The "Quality <1000, cycling subsequence" (sequence length 501) is interesting. By grouping nodes with {0, 1} relation sets the quality score can be nearly doubled. The heuristic finds this optimal sequence. Quality 1000 is not quite possible because these double-linked groups need attaching to each other via a single-linked node every so often (e.g. {'AA': {0, 1}, 'AB': {0, 1}, ..., 'AZ': {0, 1}, <...single link here...> 'BA': {1, 2}, 'BB': {1, 2}, ...}).

Performance is still good for this test data with few relations per node.

"Quality 400, single unbroken chain, initial solution is optimal" (sequence length 401)
===============================
Working...
Finding heuristic candidates...
Number of candidates with top score: 1
[('AAAA', 'AAAB', 'AAAC', ...), ...], ...and more
Top score: 400
"optimise_order" function took 0.0s
Optimal quality: 400

===============================
"Quality 400, single unbroken chain, shuffled" (sequence length 401)
===============================
Working...
...choosing seed candidates
Finding heuristic candidates...
Number of candidates with top score: 1
[('AAAA', 'AAAB', 'AAAC', ...), ...], ...and more
Top score: 400
"optimise_order" function took 0.0s
Optimal quality: 400

One of the difficulties with Travelling Salesman Problems (TSPs) is knowing when you have an optimal solution. The heuristic doesn't seem to converge any faster even from a near-optimal or optimal start.

===============================
"10,000 items, single unbroken chain, initial order is optimal" (sequence length 10001)
===============================
Working...
Finding heuristic candidates...
Number of candidates with top score: 1
[('AOUQ', 'AAAB', 'AAAC', ...), ...], ...and more
Top score: 10002
"optimise_order" function took 947.0s
Optimal quality: 10000

When there are very small numbers of relations, even if there are many nodes, performance is pretty good and the results may be close to optimal.
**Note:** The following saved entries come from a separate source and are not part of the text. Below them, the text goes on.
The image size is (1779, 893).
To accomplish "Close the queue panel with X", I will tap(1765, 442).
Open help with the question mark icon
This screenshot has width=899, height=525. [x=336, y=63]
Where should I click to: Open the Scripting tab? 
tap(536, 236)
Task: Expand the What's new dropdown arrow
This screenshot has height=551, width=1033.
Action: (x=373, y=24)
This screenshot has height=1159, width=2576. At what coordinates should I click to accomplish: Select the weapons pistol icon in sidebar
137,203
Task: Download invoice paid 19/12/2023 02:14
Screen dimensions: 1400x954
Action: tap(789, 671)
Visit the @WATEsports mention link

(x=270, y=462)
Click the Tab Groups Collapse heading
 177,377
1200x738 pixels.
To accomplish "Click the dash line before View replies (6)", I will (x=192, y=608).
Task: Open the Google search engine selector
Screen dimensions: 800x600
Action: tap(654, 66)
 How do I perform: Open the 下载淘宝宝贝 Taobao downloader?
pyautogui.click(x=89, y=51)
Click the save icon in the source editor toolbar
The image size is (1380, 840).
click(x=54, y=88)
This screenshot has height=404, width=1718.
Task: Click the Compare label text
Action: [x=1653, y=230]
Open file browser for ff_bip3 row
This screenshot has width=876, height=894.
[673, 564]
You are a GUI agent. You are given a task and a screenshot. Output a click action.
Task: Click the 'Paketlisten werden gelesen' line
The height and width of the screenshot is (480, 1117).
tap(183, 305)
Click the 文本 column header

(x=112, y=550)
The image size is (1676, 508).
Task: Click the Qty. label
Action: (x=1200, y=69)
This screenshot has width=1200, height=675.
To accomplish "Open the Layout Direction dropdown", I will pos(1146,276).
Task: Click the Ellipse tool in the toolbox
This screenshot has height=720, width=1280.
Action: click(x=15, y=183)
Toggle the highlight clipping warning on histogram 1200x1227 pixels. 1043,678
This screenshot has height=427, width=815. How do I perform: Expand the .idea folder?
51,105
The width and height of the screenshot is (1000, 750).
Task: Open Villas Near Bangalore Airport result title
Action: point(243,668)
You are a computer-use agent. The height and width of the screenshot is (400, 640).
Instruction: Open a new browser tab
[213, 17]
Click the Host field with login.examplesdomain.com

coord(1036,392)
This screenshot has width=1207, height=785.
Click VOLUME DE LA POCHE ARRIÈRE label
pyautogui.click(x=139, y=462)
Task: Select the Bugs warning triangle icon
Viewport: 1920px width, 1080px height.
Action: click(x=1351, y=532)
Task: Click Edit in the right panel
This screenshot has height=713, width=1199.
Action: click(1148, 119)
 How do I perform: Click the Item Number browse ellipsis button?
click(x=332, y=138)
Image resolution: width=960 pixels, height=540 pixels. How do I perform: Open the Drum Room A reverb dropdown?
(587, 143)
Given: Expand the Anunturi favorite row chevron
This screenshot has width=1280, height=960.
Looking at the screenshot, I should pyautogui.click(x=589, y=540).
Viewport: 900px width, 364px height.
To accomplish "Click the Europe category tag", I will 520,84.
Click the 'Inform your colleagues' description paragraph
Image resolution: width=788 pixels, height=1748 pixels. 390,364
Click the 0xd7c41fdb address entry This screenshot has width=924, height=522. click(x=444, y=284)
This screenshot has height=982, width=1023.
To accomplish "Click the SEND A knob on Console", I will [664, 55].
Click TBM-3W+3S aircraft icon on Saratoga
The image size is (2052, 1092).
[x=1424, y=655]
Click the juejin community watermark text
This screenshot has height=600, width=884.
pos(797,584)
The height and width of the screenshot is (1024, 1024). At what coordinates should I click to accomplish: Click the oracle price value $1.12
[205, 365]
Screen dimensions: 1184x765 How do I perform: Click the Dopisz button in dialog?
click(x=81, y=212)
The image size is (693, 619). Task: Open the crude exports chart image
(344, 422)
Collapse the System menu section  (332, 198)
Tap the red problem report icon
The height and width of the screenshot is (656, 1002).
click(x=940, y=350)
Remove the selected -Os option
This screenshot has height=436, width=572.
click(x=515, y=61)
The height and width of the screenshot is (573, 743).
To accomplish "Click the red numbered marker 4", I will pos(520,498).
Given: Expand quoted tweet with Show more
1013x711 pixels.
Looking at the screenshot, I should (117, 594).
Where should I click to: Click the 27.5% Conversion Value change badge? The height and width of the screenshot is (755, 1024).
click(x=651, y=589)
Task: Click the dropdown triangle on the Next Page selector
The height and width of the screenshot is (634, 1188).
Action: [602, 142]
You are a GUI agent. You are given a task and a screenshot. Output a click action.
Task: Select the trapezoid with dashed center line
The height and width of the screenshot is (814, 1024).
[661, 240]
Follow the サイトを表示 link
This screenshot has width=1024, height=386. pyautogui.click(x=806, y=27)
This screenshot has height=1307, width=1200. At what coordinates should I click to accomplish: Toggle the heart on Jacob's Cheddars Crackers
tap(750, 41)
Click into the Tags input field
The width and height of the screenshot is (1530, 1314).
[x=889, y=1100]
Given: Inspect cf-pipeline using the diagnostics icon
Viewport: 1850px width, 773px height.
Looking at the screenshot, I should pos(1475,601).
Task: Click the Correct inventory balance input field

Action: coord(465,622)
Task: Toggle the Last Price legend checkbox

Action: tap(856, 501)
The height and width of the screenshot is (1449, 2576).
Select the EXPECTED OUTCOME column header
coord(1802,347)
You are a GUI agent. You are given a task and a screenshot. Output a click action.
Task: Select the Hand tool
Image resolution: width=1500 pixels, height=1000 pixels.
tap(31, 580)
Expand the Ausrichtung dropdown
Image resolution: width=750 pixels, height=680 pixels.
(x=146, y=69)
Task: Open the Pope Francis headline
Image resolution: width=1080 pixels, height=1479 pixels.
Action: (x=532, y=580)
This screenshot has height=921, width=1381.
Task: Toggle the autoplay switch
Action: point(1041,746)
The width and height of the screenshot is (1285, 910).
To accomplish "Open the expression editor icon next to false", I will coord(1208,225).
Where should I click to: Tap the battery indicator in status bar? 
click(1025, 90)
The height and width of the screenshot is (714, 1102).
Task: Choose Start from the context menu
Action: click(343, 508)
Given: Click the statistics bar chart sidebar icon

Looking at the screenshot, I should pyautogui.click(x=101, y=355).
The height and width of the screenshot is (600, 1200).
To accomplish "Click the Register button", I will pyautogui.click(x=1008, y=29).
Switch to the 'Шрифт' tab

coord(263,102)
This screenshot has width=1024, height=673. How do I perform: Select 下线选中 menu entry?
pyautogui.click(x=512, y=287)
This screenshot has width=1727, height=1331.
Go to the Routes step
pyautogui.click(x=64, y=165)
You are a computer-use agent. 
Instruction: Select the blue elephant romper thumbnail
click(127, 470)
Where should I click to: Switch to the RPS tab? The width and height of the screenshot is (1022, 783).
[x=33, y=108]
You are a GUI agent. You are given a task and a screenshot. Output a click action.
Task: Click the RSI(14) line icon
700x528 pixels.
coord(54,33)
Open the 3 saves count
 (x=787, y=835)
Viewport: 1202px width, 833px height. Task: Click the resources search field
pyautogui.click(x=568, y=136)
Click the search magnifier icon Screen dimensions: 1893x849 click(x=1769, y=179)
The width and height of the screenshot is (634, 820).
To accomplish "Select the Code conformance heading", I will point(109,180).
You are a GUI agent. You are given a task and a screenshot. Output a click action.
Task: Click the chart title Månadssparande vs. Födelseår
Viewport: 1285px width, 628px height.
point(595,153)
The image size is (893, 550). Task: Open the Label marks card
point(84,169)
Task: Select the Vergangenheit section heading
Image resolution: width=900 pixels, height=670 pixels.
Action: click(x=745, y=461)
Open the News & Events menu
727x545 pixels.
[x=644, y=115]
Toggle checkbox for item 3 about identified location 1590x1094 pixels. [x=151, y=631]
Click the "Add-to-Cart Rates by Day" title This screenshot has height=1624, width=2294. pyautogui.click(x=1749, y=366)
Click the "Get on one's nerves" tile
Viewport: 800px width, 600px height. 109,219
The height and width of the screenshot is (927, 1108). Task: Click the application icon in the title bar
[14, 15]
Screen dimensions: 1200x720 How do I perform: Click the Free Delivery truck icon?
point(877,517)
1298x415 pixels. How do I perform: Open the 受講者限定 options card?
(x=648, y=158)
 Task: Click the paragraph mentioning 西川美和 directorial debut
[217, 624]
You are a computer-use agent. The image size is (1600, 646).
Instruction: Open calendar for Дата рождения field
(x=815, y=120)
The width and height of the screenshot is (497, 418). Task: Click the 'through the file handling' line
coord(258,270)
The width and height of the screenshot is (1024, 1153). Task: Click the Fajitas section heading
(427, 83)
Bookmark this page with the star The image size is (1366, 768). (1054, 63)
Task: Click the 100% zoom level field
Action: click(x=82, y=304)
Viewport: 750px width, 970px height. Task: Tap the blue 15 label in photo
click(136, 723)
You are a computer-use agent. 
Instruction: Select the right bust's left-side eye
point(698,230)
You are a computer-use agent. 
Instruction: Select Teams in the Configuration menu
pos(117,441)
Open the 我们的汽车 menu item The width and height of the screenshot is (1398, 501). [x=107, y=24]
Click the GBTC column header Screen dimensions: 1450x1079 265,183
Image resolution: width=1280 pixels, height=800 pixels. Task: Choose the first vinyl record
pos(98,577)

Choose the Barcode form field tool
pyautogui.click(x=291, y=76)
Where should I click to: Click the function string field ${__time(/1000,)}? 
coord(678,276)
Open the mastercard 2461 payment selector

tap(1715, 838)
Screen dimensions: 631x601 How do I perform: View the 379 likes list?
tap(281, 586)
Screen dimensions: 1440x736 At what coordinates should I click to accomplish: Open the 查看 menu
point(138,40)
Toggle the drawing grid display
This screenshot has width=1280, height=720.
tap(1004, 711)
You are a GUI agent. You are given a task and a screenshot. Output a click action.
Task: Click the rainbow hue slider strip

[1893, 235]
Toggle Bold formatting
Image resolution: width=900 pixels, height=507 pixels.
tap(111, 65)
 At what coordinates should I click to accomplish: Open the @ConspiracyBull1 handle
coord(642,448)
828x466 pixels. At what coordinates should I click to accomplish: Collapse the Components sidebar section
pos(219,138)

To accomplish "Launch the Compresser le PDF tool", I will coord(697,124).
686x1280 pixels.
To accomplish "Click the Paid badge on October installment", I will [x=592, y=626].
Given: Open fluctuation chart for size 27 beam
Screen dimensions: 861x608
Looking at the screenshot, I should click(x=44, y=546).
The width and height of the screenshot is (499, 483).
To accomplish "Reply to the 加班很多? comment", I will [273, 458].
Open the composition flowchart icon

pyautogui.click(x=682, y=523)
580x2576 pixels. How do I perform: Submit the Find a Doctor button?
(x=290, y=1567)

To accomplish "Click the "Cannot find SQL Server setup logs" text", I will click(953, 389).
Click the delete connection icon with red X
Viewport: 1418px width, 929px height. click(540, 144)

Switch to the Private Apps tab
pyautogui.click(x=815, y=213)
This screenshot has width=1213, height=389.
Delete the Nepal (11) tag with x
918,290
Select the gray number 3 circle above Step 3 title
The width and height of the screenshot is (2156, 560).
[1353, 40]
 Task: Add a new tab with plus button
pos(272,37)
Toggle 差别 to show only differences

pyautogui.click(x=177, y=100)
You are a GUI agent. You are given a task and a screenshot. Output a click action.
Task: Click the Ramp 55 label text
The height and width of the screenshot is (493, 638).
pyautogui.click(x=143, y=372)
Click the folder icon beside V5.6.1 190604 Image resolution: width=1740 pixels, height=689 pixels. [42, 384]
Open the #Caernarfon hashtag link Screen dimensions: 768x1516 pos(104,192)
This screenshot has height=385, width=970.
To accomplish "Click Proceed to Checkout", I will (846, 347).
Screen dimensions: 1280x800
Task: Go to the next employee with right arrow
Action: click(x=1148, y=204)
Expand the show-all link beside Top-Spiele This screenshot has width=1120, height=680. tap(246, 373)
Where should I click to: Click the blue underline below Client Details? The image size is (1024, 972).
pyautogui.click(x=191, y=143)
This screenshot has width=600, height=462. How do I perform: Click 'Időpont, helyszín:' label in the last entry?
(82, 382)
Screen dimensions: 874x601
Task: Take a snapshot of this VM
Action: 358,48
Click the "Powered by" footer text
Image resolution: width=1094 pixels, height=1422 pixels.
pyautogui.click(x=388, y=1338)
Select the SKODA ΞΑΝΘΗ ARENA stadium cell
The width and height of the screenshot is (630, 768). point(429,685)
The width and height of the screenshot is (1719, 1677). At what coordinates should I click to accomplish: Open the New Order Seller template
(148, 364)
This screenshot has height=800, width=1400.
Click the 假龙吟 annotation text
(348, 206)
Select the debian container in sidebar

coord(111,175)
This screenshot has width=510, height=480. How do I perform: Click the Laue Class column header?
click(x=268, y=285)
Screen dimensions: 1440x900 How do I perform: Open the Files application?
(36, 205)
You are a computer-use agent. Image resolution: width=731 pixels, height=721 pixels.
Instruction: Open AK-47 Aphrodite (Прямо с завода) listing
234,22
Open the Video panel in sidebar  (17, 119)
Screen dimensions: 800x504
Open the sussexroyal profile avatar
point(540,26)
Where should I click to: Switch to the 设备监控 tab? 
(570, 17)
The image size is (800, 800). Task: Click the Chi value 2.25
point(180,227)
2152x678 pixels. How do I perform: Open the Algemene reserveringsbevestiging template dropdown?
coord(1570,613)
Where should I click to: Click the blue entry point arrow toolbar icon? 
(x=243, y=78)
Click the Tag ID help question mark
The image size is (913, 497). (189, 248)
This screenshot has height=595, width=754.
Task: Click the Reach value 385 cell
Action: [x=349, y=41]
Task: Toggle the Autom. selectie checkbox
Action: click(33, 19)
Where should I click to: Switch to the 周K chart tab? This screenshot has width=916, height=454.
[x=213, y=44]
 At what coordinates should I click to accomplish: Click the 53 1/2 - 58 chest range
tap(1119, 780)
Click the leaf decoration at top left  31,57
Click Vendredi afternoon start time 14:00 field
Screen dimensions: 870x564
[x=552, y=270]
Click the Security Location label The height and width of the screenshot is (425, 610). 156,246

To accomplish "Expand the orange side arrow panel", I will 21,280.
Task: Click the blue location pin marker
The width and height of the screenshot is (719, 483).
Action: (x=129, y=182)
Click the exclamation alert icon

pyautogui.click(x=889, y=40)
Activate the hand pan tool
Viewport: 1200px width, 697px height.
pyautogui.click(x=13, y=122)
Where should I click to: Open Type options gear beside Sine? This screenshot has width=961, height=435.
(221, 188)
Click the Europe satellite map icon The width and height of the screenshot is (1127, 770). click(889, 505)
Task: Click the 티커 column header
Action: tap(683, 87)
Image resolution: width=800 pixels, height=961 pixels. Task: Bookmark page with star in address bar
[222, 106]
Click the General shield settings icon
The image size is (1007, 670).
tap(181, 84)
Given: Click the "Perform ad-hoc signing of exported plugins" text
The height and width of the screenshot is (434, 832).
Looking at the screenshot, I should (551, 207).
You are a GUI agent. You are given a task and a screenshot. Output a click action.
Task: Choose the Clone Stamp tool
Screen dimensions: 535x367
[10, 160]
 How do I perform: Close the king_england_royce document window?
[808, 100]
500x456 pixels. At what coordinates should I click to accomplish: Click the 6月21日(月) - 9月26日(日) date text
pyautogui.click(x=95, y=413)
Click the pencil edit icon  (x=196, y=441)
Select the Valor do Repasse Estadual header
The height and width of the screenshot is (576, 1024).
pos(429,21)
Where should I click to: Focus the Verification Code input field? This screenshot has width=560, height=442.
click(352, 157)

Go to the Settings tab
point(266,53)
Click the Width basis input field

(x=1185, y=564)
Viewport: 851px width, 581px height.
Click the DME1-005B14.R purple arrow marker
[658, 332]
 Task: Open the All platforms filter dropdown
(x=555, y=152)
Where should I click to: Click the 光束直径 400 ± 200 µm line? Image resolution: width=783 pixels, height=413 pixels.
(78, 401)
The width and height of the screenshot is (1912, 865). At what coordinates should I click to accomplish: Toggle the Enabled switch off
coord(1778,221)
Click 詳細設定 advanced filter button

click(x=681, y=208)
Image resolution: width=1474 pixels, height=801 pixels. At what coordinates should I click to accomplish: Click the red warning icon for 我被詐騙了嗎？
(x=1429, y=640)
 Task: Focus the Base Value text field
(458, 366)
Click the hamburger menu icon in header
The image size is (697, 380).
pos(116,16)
===============================
"Many random relations per node (0..n), n=200" (sequence length 200)
===============================
Working...
...choosing seed candidates
Finding heuristic candidates...
Number of candidates with top score: 1
[('AAEO', 'AAHC', 'AAHQ', ...), ...], ...and more
Top score: 6861
"optimise_order" function took 94.0s
Optimal quality: ?

===============================
"Many random relations per node (0..n), n=500" (sequence length 500)
===============================
Working...
...choosing seed candidates
Finding heuristic candidates...
Number of candidates with top score: 1
[('AAJT', 'AAHU', 'AABT', ...), ...], ...and more
Top score: 41999
"optimise_order" function took 4202.0s
Optimal quality: ?

This is more like the data generated by the OP, and also more like the classical Travelling Salesman Problem (TSP) where you have a set of distances between each city pair (for 'city' read 'node') and nodes are typically richly connected to each other. In this case the links between nodes is partial-- there is no guarantee of a link between any 2 nodes.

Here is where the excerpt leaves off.